Butter is an alternative, but not very spreadable, and the spreadable butter sold by our foodstores is expensive and full of junk ingredients (including, yes, rapeseed and palm oil); so a solution is required:
The 'recipe', as such, is simplicity itself, and uses 200ml of grapeseed oil3
(similar to canola oil4
, in that it is very mild-flavoured, but with the oil extracted from the seeds as opposed to the plant - genetically modified in the case of canola oil - and considerably healthier) blended with 250ml of cubed butter. A pleasanter-tasting alternative can be produced using Groundnut Oil, but this is not an option for anyone with peanut, or legume, allergies.
Short of softening the butter and hand-blending it with the oil (an arduous process), it is necessary to use a blender, pulse-blending and occasionally pausing to use a fork to ensure that any remaining lumps of butter are pushed down and into the blades.
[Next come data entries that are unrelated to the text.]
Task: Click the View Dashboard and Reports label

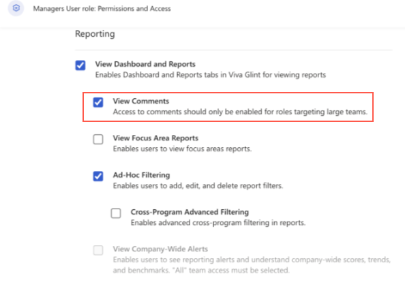Action: 145,64
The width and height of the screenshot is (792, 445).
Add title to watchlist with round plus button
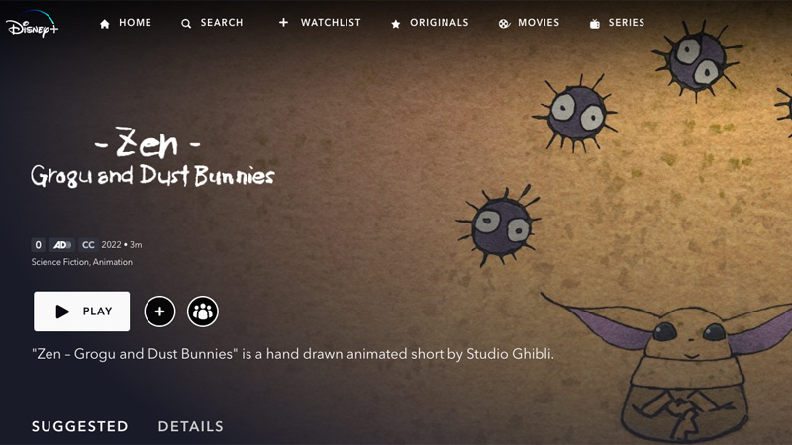(x=159, y=312)
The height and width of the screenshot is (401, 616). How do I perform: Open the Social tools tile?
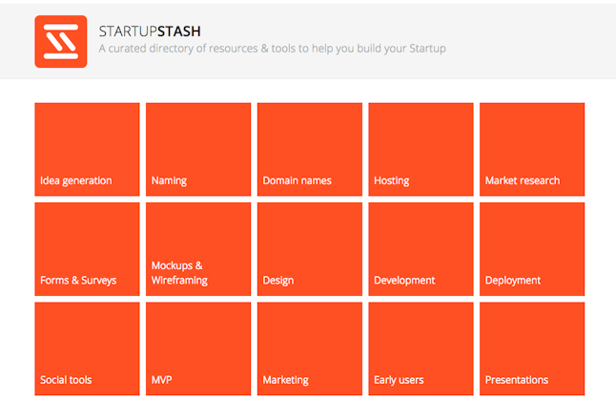click(87, 348)
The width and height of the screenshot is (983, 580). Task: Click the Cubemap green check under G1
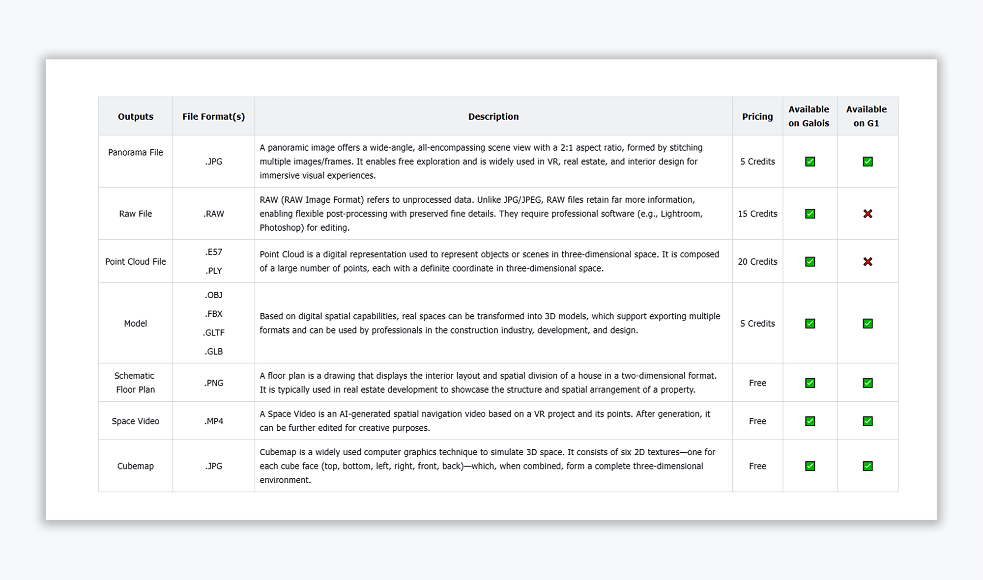867,466
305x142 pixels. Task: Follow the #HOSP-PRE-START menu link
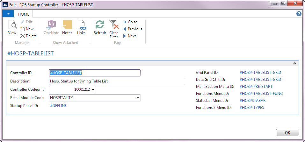256,87
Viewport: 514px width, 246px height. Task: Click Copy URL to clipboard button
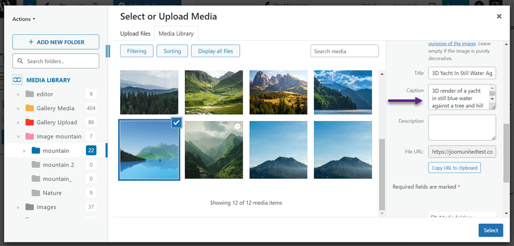pyautogui.click(x=454, y=167)
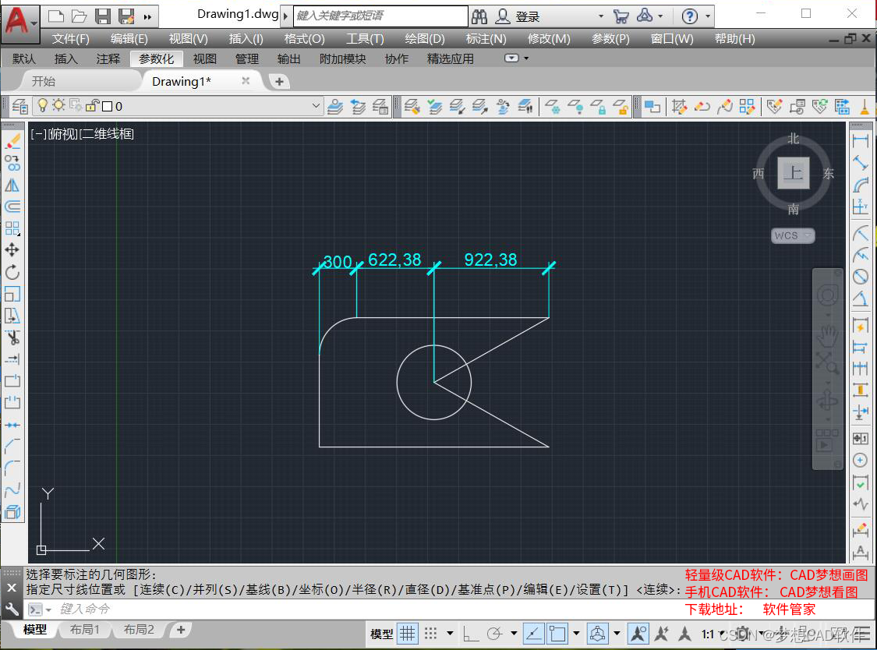
Task: Select the Move tool on the left toolbar
Action: (x=11, y=250)
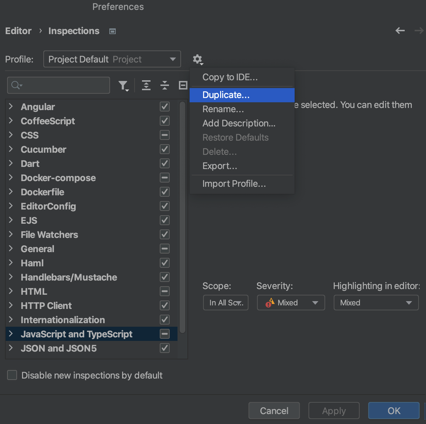The width and height of the screenshot is (426, 424).
Task: Open the profile settings gear menu
Action: (198, 59)
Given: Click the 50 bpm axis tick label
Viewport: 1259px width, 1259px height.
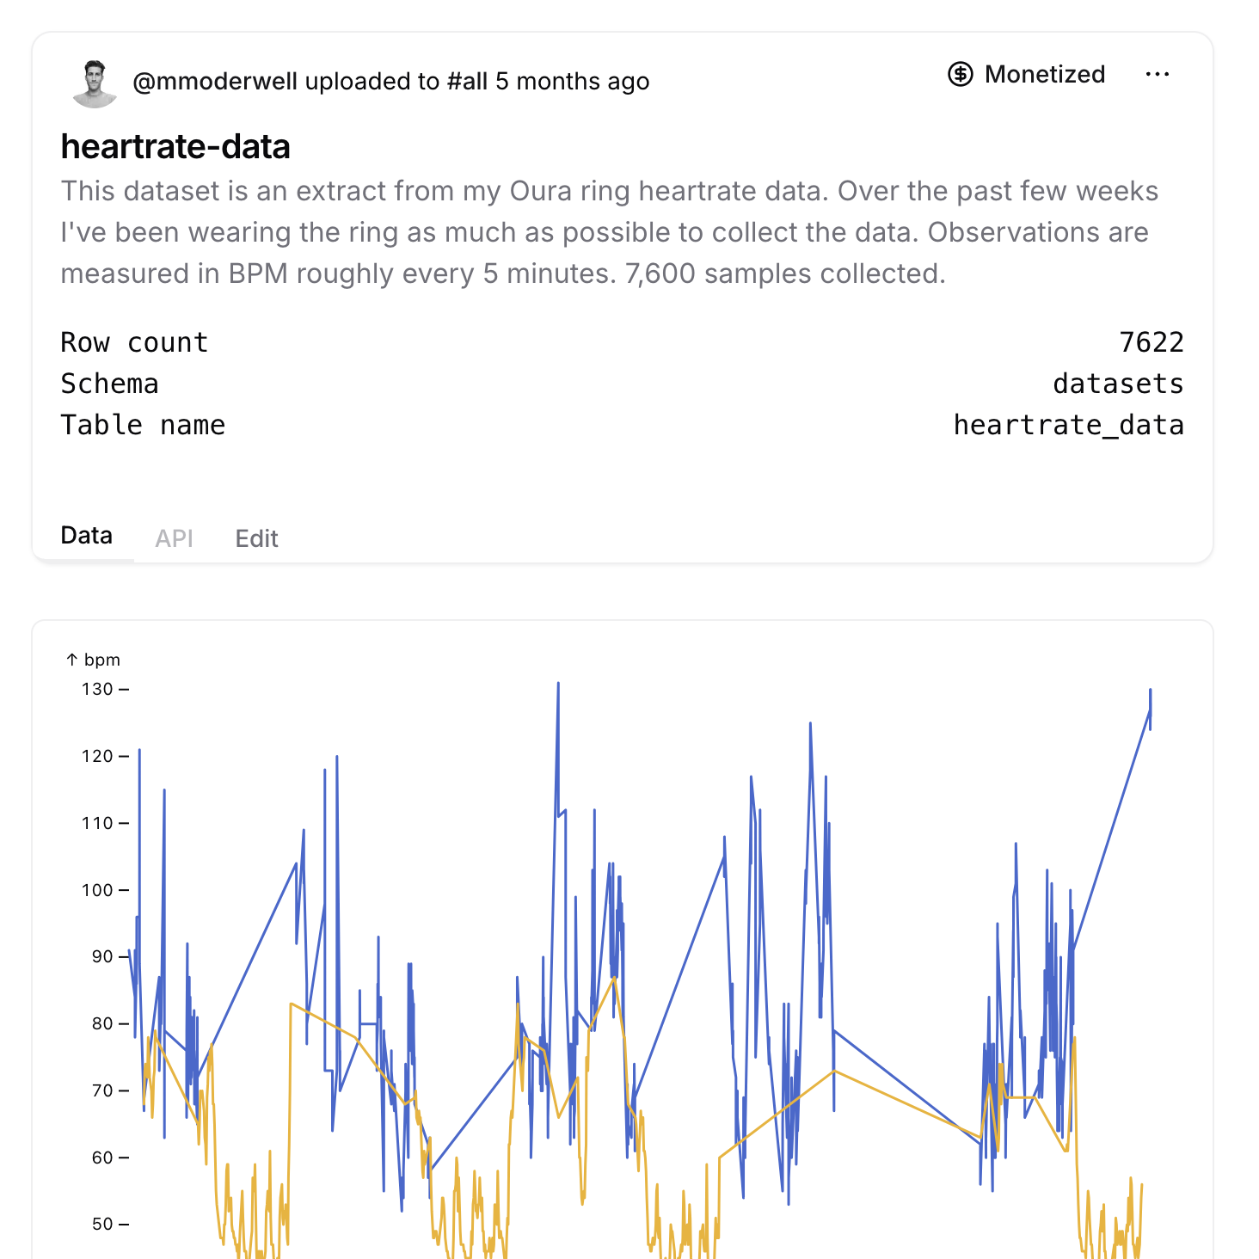Looking at the screenshot, I should click(102, 1224).
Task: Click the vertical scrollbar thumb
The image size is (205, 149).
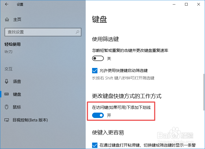Action: (x=204, y=92)
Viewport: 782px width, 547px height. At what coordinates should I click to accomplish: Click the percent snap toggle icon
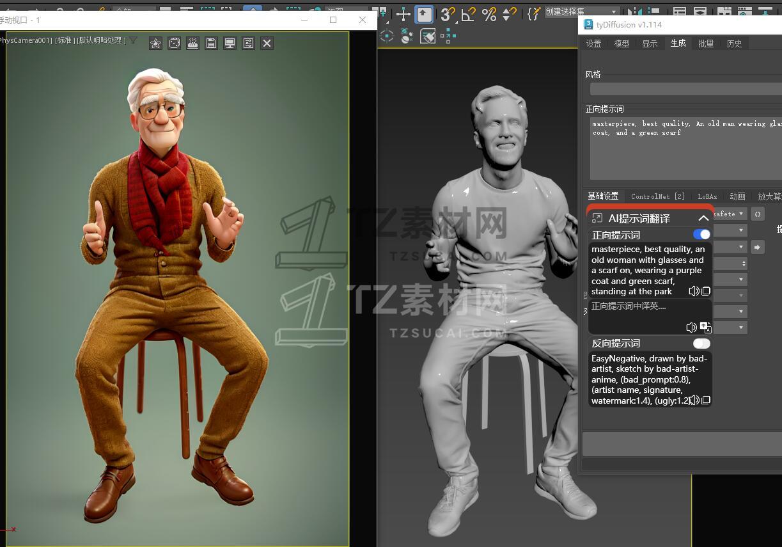coord(489,14)
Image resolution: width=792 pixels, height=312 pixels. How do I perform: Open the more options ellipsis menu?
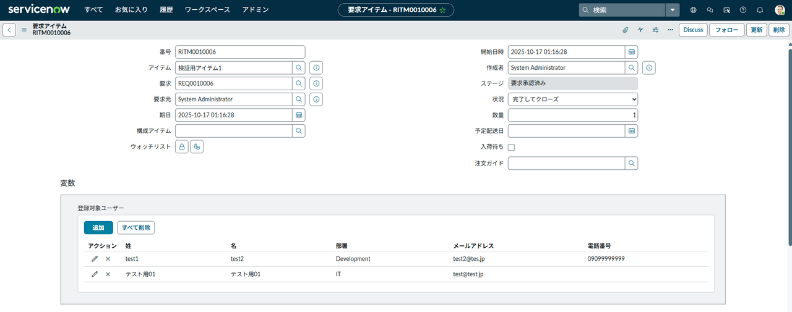pyautogui.click(x=670, y=30)
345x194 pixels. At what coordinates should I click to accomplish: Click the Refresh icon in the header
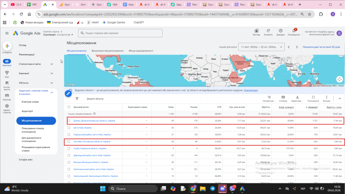(269, 31)
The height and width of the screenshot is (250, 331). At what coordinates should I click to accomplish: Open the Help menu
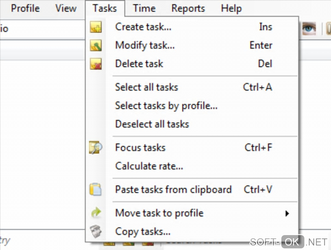point(231,8)
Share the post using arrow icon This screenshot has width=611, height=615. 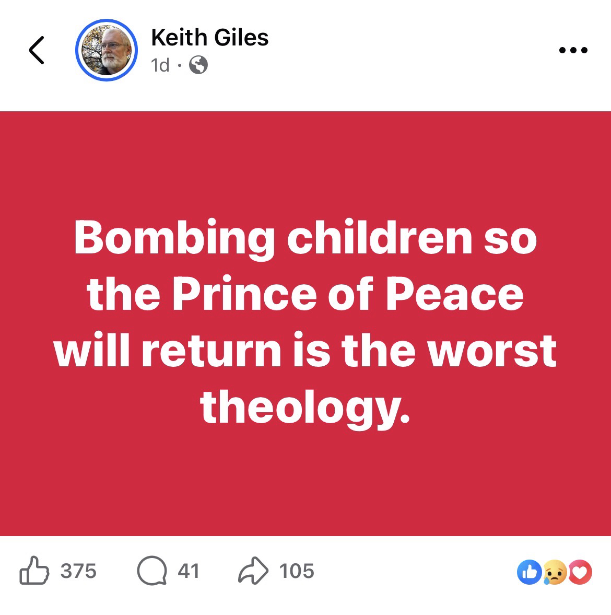(x=253, y=571)
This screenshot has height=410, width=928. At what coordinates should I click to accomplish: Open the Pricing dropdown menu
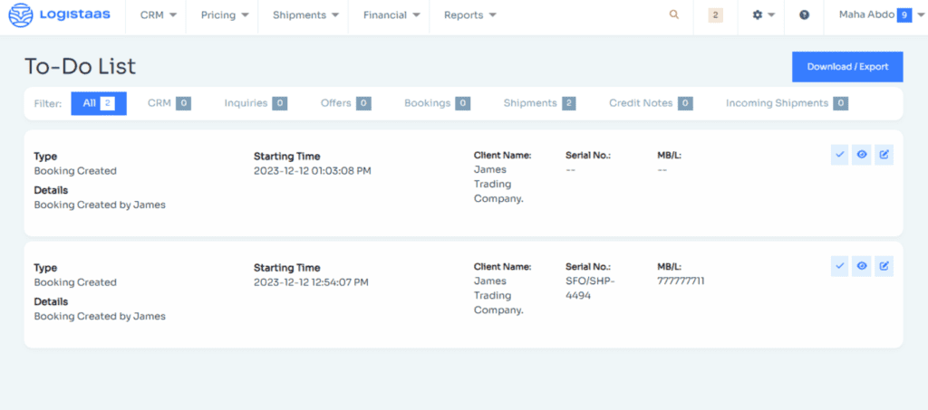click(x=224, y=15)
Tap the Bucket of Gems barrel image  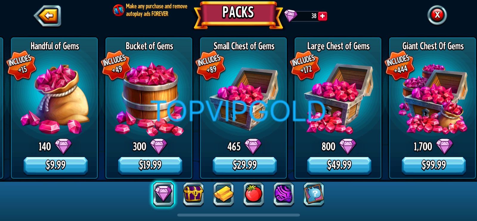(150, 99)
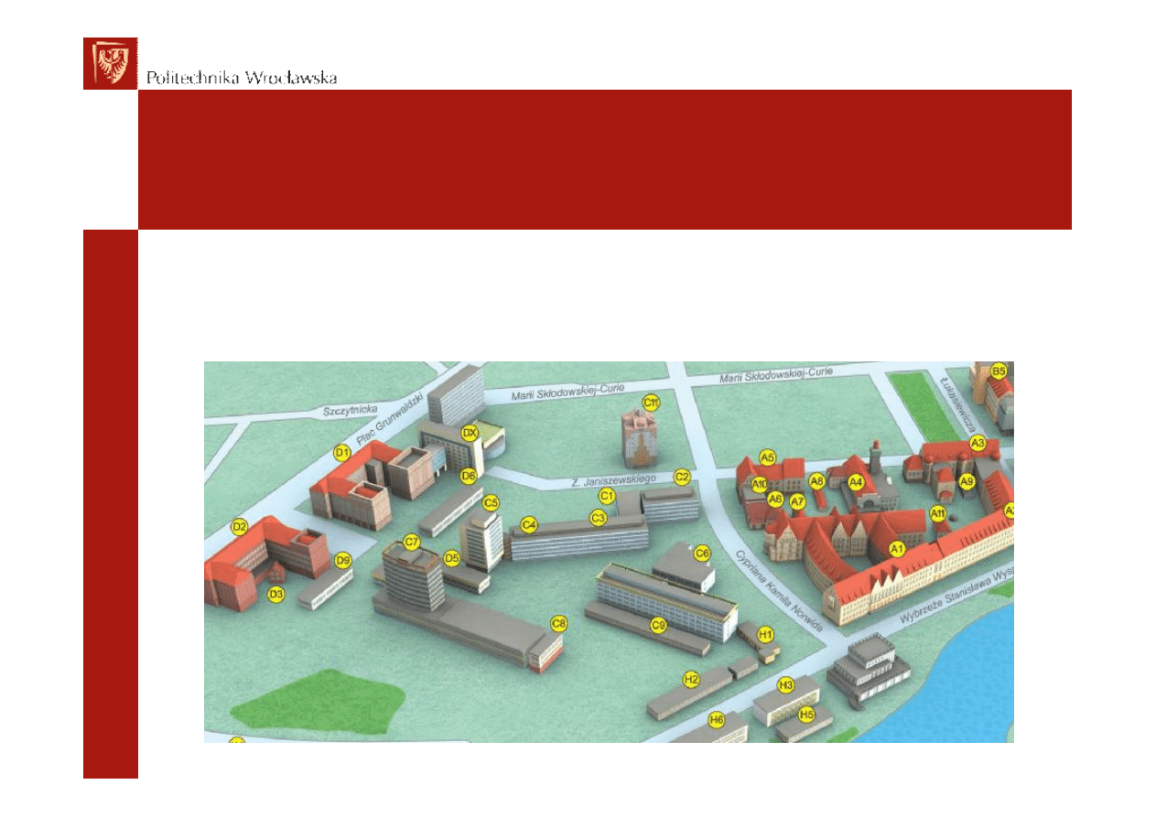Screen dimensions: 1156x817
Task: Click the H3 building marker
Action: click(785, 685)
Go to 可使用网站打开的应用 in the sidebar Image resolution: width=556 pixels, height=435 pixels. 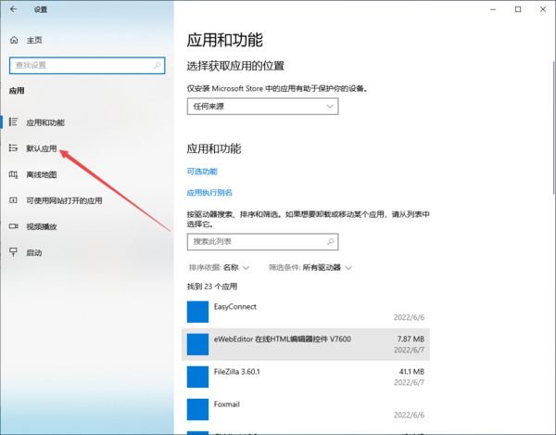(x=64, y=200)
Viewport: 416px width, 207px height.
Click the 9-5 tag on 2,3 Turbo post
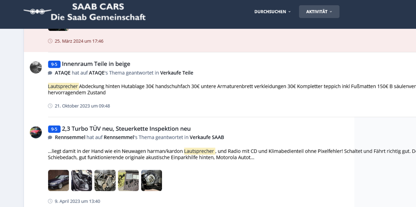(54, 129)
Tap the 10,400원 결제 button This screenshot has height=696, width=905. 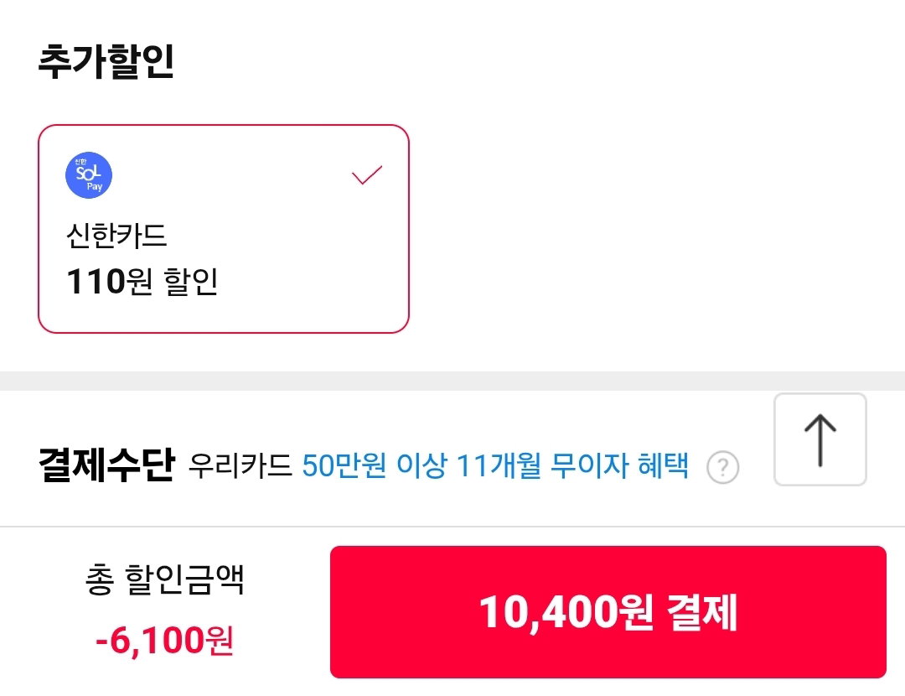(608, 611)
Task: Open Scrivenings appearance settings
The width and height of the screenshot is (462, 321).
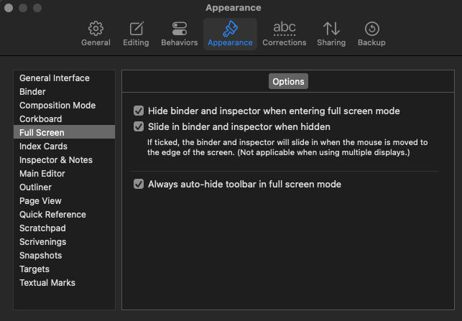Action: click(44, 242)
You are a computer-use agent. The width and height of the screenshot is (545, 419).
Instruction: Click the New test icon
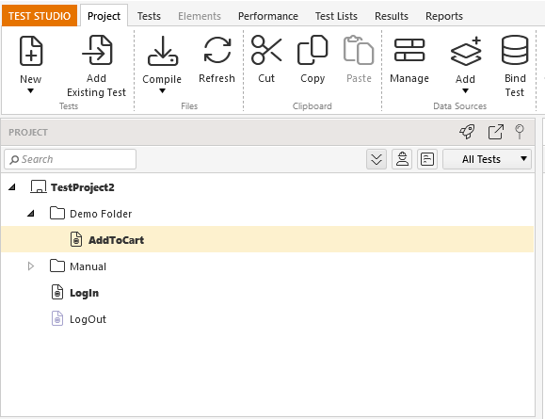[x=31, y=51]
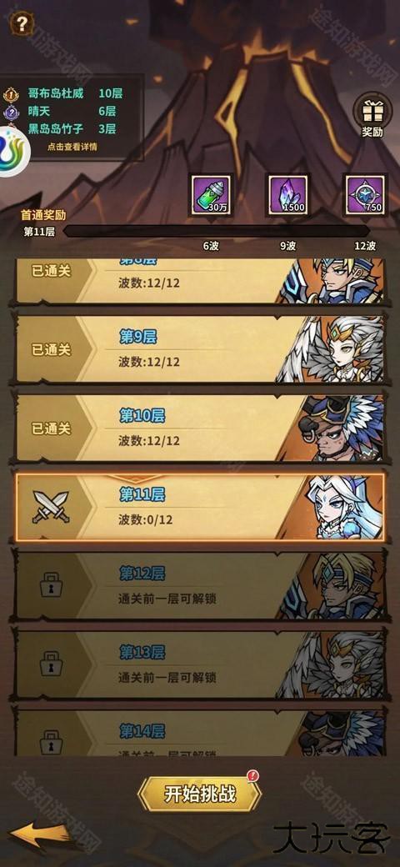Click the winged angel portrait on 第9层
The image size is (400, 867).
point(332,350)
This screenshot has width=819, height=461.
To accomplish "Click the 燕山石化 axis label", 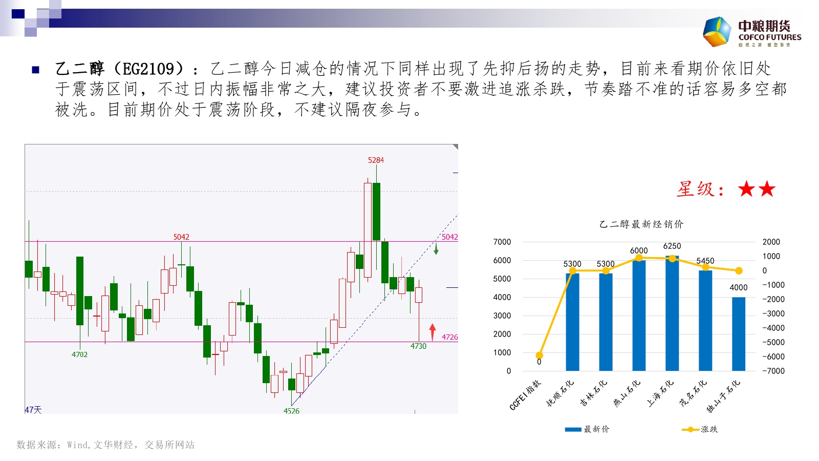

Melting the butter, even on a very low temperature, changes the composition of the butter and is likely to leave the end product with a grainy texture or slightly unpleasant taste, even if the butter is melted without direct heat (eg
: in a bowl placed inside a pan of hot water). Thoroughly heating the blender jug with hot (not boiling) water or in a cooker on a very low heat (glass jugs only, and only with any plastic fittings removed first) can also make it easier to remove the end product from the jug.
Once the spread is thoroughly blended, decant into a clean, lidded, rigid plastic food container from the recycling and store in the fridge. This will give you a healthy, pleasant-tasting, spread that should spread easily on all but the softest of bread (using bread straight from the freezer works well for this: slices of frozen bread placed on a worktop literally take but a couple of minutes to thaw out even in a cool room, - brown and granary types a minute or two longer, - and can be spread easily during this time).